§ WHAT YOU WILL DO
a) Please write out this part of the New Zealand travel text, beginning at the words "They take sport" and stopping after "I say more?".
b) Rewrite the paragraph of the New Zealand travel text that starts "You can fly quite cheaply" as a short list that keeps its main facts.

§ TEXT EXCERPT
----------

They also like to decorate their bus shelters.
You can fly quite cheaply to Christchurch in about an hour and from there virtually to anywhere in NZ and many places abroad. It takes less than 15 mins to get to the airport from almost anywhere in Invercrargill and you can park for $5 a day.
They take sport seriously here - even netball, which has a wooden sculpture at the entrance to the airport. From the i-site in Queens Park you can get buses to Dunedin and Queenstown, amongst other places. Parking is easy and either very cheap or free in the city. City buses are also free between certain hours.New Zealand in General
There are some unique flora and fauna around. A lot was destroyed by the various immigrants, to provide food, warmth and farming areas but there are lots of small areas of 'bush' around.
Flax is very, very common, as are wild lupins(yellow in the south but not a native plant), which have a beautiful odour. Lots of Manuka trees for the health fiends out there and, as well as providing the pollen for the wonderful, healing manuka honey, it's other name is Tee Tree plant. Need I say more?

----------

§ LISTED ENTRIES
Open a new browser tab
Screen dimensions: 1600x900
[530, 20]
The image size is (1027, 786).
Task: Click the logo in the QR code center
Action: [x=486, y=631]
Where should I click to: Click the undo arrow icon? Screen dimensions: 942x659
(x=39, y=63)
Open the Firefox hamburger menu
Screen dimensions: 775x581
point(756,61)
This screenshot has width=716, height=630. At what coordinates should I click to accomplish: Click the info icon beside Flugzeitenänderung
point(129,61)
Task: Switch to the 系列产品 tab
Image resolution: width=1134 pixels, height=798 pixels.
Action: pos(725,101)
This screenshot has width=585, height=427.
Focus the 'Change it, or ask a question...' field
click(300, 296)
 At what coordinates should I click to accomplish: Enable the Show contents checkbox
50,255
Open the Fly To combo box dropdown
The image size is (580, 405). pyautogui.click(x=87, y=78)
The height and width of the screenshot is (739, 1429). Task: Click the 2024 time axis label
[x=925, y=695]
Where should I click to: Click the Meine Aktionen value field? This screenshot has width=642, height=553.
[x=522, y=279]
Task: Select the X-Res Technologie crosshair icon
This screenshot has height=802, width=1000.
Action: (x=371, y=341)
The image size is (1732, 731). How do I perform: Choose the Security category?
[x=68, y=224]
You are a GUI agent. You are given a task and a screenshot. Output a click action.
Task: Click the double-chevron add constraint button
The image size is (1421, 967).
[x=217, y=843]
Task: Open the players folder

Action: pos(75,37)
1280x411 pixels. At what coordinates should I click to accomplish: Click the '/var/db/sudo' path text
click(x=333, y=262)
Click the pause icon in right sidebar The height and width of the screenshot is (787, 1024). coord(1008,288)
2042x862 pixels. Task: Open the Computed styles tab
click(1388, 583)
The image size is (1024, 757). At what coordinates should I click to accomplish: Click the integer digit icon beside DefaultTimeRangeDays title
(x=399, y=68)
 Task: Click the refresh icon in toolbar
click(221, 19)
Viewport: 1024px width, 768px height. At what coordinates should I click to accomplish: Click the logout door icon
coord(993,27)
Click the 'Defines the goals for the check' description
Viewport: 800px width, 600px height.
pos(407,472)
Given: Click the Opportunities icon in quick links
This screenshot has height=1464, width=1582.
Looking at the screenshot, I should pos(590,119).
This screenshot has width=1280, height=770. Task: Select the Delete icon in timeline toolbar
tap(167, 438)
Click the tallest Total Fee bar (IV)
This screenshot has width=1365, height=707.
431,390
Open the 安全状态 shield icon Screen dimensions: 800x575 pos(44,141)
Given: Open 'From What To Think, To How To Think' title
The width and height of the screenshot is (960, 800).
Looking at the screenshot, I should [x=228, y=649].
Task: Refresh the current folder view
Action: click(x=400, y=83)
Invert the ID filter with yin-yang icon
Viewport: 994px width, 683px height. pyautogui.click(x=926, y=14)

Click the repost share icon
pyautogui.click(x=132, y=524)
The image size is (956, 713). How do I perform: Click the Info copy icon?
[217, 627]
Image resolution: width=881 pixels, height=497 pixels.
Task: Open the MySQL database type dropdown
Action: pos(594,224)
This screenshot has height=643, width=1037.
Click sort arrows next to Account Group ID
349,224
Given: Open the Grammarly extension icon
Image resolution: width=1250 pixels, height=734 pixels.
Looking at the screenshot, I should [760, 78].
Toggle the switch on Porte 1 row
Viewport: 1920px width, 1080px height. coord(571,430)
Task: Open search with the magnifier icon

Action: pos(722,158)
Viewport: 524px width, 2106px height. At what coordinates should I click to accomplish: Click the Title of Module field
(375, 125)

----------

§ RESPONSES IN ORDER
a)
They take sport seriously here - even netball, which has a wooden sculpture at the entrance to the airport. From the i-site in Queens Park you can get buses to Dunedin and Queenstown, amongst other places. Parking is easy and either very cheap or free in the city. City buses are also free between certain hours.New Zealand in General
There are some unique flora and fauna around. A lot was destroyed by the various immigrants, to provide food, warmth and farming areas but there are lots of small areas of 'bush' around.
Flax is very, very common, as are wild lupins(yellow in the south but not a native plant), which have a beautiful odour. Lots of Manuka trees for the health fiends out there and, as well as providing the pollen for the wonderful, healing manuka honey, it's other name is Tee Tree plant. Need I say more?

b)
- Cheap flights reach Christchurch in about an hour.
- From Christchurch you can fly to almost anywhere in NZ and many places abroad.
- The airport is under 15 minutes from almost anywhere in Invercrargill.
- Airport parking costs $5 a day.